Adapté du chef-d'œuvre autobiographique de Romain Gary, le film d'Éric Barbier divise la critique. Si certains y voient une «épopée historique et spectaculaire», beaucoup regrettent de n'y voir qu'une «saga sans âme».
«Avec l'amour maternel, la vie vous fait à l'aube une promesse qu'elle ne tient jamais. Chaque fois qu'une femme vous prend dans ses bras et vous serre sur son cœur, ce ne sont plus que des condoléances». Cette citation résume à elle seule l'essence du roman de Romain Gary. Militaire, aviateur, résistant, diplomate, écrivain. L'auteur, deux fois prix Goncourt, avait mille noms et autant de visages. Roman initiatique et d'aventures, œuvre autobiographiques et conte mythique, La Promesse de l'aube est avant tout une œuvre fondamental sur l'amour maternel. La mère, personnage clé et central du livre, est une actrice ratée, exilée qui compte sur son fils pour accomplir tout ce qu'elle n'a jamais pu faire.

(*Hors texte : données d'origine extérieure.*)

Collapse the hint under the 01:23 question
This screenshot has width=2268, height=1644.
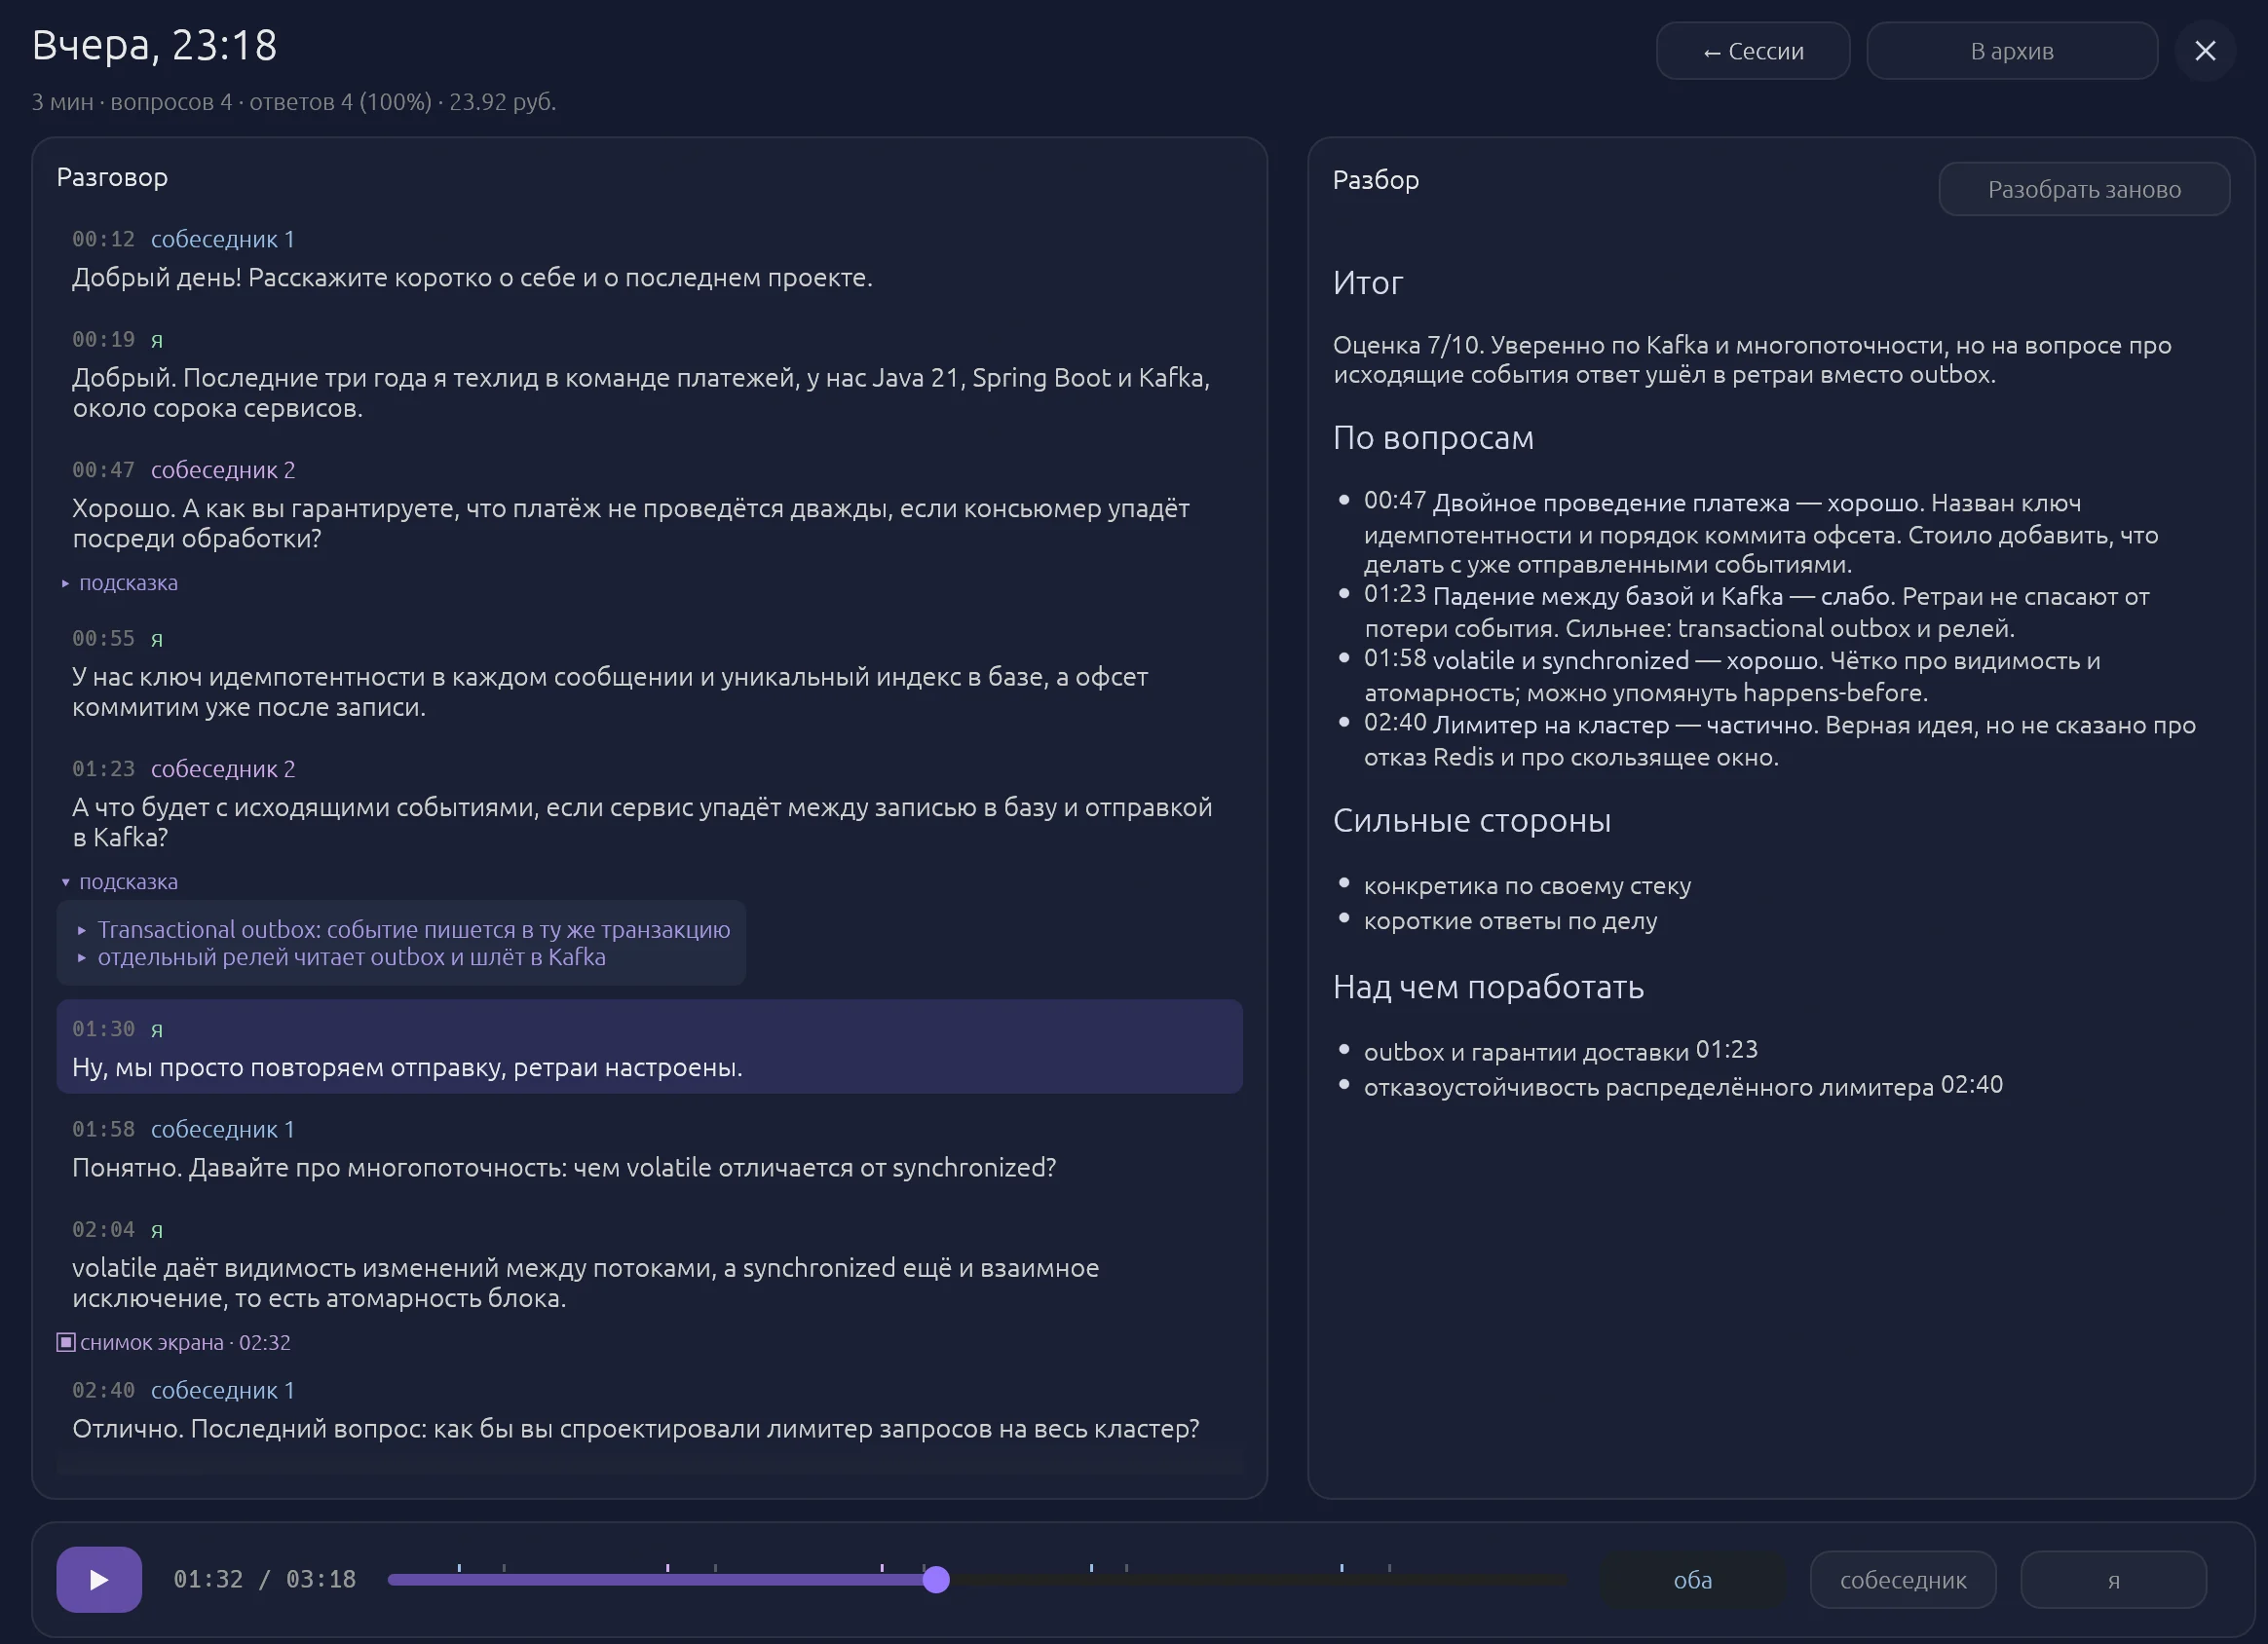point(119,882)
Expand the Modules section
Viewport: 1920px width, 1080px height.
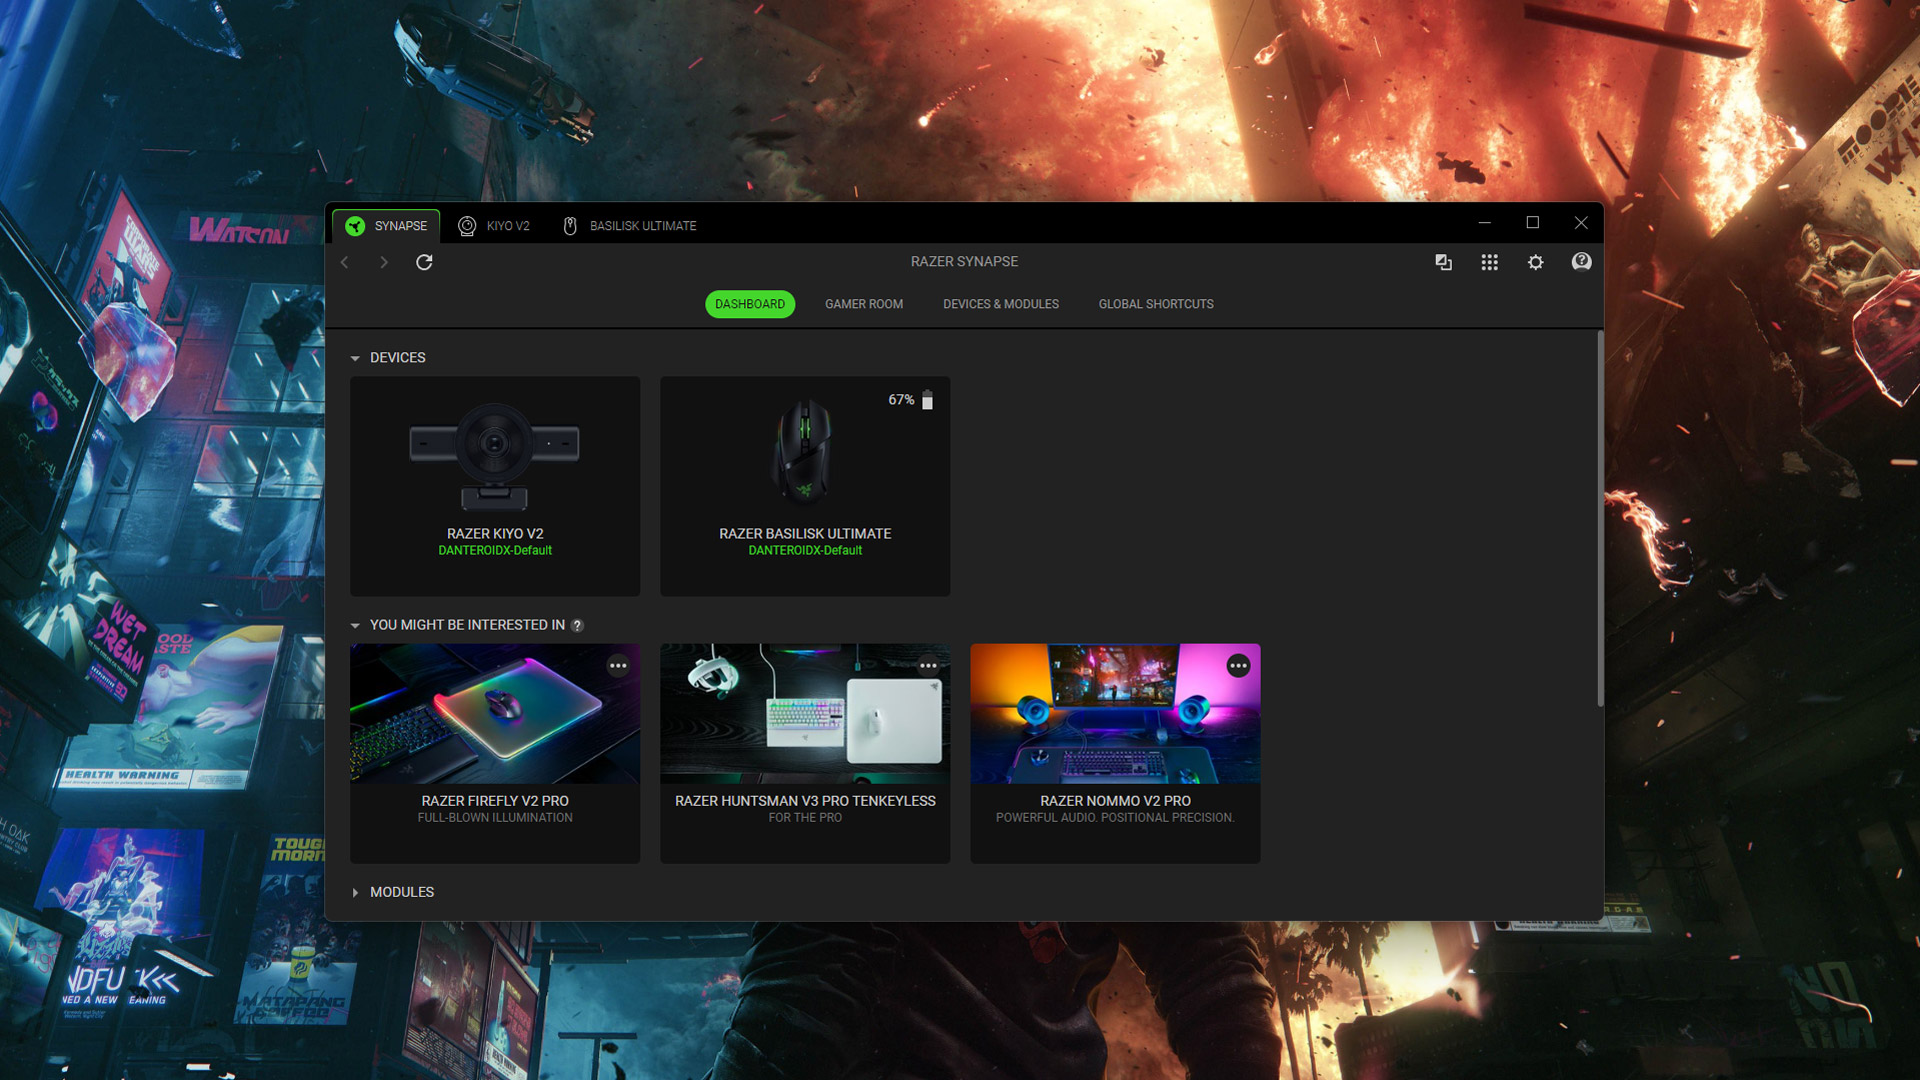(355, 892)
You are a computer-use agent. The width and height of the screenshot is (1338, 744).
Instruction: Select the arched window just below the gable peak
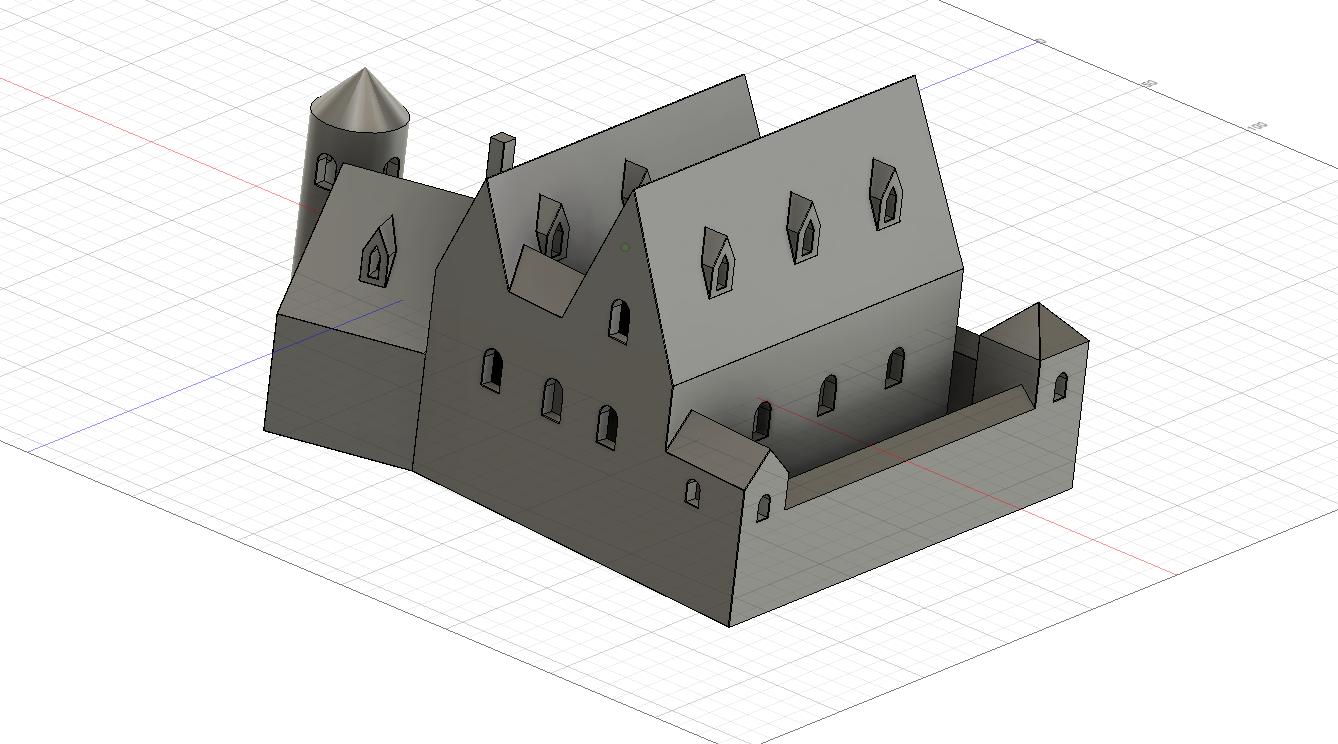pos(620,320)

Cet amour maternel le mènera là où il ne serait jamais allé seul. Amour exclusif et inconditionnel, il est à la fois une bénédiction et une malédiction. Si Romain Gary a su se montrer à la hauteur de toutes les attentes maternelles, il ne fut jamais capable de retrouver ailleurs un amour si passionné et authentique. La Promesse de l'aube revient sur la vie de son auteur, ses péripéties et ses doutes, ses craintes et ses réussites. Le livre commence en Pologne, à Wilno (Vilnius aujourd'hui, NDLR), se poursuit à Nice et se termine sur les années de guerre entre la Grande-Bretagne et l'Afrique. Roman fleuve, il n'avait été adapté qu'une fois, par Jules Dassin en 1970.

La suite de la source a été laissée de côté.